Distribution network design under demand uncertainty using genetic algorithm and Monte Carlo simulation approach: a case study in pharmaceutical industry


Department of industrial engineering, Amirkabir university of technology, Hafez street, NO 424, 15875-4413, Tehran, Iran


Distribution network design as a strategic decision has long-term effect on tactical and operational supply chain
management. In this research, the location-allocation problem is studied under demand uncertainty. The purposes
of this study were to specify the optimal number and location of distribution centers and to determine the
allocation of customer demands to distribution centers. The main feature of this research is solving the model with
unknown demand function which is suitable with the real-world problems. To consider the uncertainty, a set of
possible scenarios for customer demands is created based on the Monte Carlo simulation.

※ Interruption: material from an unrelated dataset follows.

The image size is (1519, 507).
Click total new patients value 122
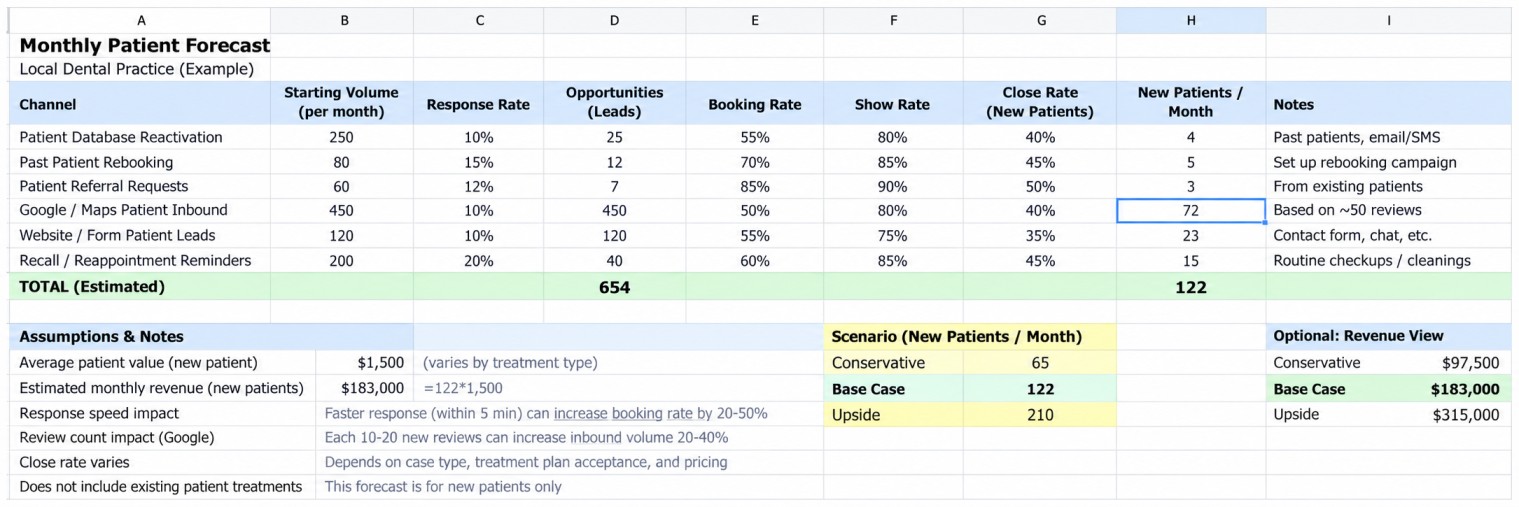click(1190, 287)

The coefficient of
variation of costs is mentioned as a measure of risk and the most stable structure for firm's distribution network is
defined based on the concept of robust optimization. The best structure is identified using genetic algorithms and
14% reduction in total supply chain costs is the outcome. Moreover, it imposes the least cost variation created by
fluctuation in customer demands (such as epidemic diseases outbreak in some areas of the country) to the logistical
system. It is noteworthy that this research is done in one of the largest pharmaceutical distribution firms in Iran.